On the server, configure the experiment tracking system in config_fed_server.conf using one of the following receivers. Note that any of the receivers can be used regardless of the which writer is used.

  • MLflowReceiver for MLflow

  • TBAnalyticsReceiver for TensorBoard

  • WandBReceiver for Weights & Biases

For example, here we add the MLflowReceiver component to the components configuration array:

{
  "id": "mlflow_receiver_with_tracking_uri",
  "path": "nvflare.app_opt.tracking.mlflow.mlflow_receiver.MLflowReceiver",
  "args": {
    tracking_uri = "file:///{WORKSPACE}/{JOB_ID}/mlruns"
    "kwargs": {
      "experiment_name": "hello-pt-experiment",
      "run_name": "hello-pt-with-mlflow",
      "experiment_tags": {
        "mlflow.note.content": "markdown for the experiment"
      },
      "run_tags": {
        "mlflow.note.content": "markdown describes details of experiment"
      }
    },
    "artifact_location": "artifacts"
  }
}

Notice the args{} are user defined, such as tracking_uri, experiment_name, tags etc., and will be specific to which receiver is configured.

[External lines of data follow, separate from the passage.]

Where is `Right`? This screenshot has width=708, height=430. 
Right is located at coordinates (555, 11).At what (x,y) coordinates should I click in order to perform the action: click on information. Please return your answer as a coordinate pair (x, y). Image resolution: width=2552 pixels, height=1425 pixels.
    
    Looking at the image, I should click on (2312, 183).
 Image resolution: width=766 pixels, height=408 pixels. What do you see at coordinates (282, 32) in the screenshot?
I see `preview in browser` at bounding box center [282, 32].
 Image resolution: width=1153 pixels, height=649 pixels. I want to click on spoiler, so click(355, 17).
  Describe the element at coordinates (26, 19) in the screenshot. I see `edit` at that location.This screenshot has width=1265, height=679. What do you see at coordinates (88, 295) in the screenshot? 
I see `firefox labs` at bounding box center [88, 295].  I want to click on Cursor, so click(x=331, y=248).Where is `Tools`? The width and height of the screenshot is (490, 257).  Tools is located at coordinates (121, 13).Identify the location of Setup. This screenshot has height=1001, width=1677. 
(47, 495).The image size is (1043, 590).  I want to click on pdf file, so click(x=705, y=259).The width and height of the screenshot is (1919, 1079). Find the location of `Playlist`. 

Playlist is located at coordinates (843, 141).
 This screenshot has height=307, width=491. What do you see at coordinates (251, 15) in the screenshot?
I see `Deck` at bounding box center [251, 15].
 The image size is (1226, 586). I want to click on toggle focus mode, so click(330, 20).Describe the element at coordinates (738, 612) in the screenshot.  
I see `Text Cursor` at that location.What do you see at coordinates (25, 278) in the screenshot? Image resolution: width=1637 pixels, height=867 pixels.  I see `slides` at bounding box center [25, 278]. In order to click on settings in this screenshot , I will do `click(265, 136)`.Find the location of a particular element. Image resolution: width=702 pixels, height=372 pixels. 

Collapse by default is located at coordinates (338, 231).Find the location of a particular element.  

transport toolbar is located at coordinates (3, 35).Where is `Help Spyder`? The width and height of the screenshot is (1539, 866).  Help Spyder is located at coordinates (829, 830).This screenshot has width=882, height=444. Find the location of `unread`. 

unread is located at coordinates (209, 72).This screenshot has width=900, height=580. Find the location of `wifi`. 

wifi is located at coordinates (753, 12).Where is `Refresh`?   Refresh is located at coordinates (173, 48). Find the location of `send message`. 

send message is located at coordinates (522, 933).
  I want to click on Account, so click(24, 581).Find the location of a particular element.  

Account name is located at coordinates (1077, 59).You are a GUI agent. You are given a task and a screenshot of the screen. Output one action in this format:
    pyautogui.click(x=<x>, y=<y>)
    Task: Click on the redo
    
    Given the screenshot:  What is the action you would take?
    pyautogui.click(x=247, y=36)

The MLflow tracking URL argument tracking_uri is None by default, which uses the MLflow default URL, http://localhost:5000. To make this accessible from another machine, make sure to change it to the correct URL, or point to to the mlruns directory in the workspace.

tracking_uri = <the Mlflow Server endpoint URL>
tracking_uri = "file:///{WORKSPACE}/{JOB_ID}/mlruns"

You can change other arguments such as experiments, run_name, tags (using Markdown syntax), and artifact location.

Start the MLflow server with one of the following commands:

mlflow server --host 127.0.0.1 --port 5000
mlflow ui -port 5000

For more information with an example walkthrough, see the FedAvg with SAG with MLflow tutorial.

Streaming metrics to FL clients

If streaming metrics to the FL server isn’t preferred due to privacy or other concerns, users can alternatively stream metrics to the FL client. In such cases, there’s no need to add the ConvertToFedEvent component on the client side. Additionally, since we’re not streaming to the server side, there’s no requirement to configure receivers in the server configuration.

Instead to receive records on the client side, configure the metrics receiver in the client configuration instead of the server configuration.

For example, in the TensorBoard configuration, add this component to config_fed_client.conf:

{
  "id": "tb_analytics_receiver",
  "name": "TBAnalyticsReceiver",
  "args": {"events": ["analytix_log_stats"]}
}

Note that the events argument is analytix_log_stats, not fed.analytix_log_stats, indicating that this is a local event.

If using the MetricRelay component, we can similarly component event_type value from fed.analytix_log_stats to analytix_log_stats for convention. We then must set the MetricRelay argument fed_event to false to fire local events rather than the default fed events.

{
  id = "metric_relay"
  path = "nvflare.app_common.widgets.metric_relay.MetricRelay"
  args {
    pipe_id = "metrics_pipe"
    event_type = "analytix_log_stats"
    # how fast should it read from the peer
    read_interval = 0.1
    fed_event = false
  }
}

Then, the metrics will stream to the client.